** Opening Entries provided block **
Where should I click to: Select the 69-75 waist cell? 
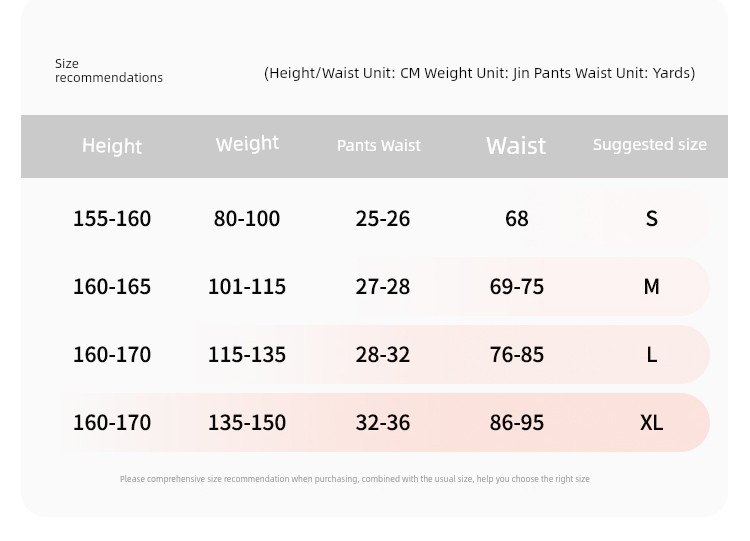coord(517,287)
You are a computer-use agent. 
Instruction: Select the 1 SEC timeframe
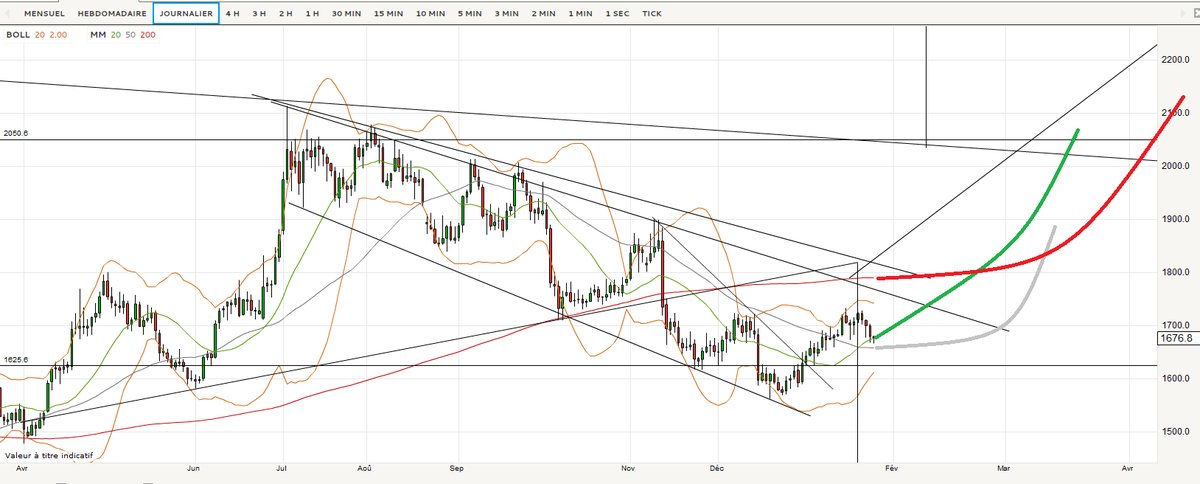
** Closing Entries provided block **
** Opening Entries provided block **
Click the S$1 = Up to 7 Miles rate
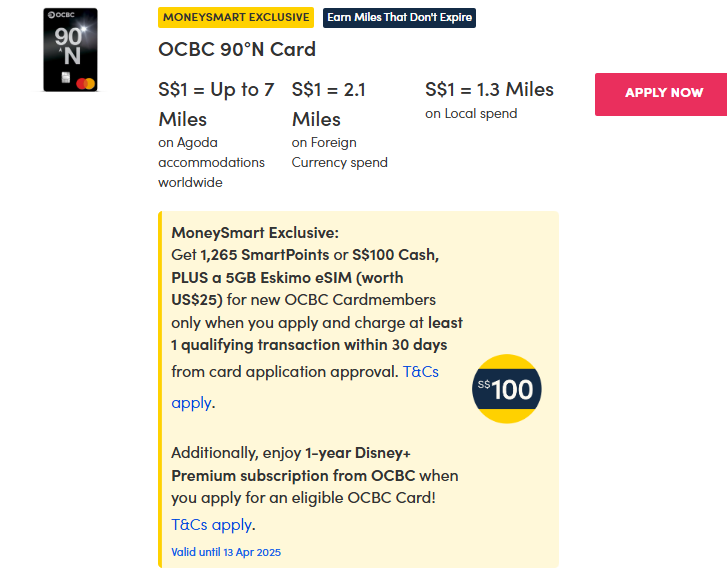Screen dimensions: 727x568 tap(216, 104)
** Closing Entries provided block **
Required action: Please write out, exactly as they appear above, only the lines in the stretch from the line with "You are a computer-use agent." through the line with "Instruction: Select the 1 SEC timeframe".

Result of the exercise:
You are a computer-use agent. 
Instruction: Select the 1 SEC timeframe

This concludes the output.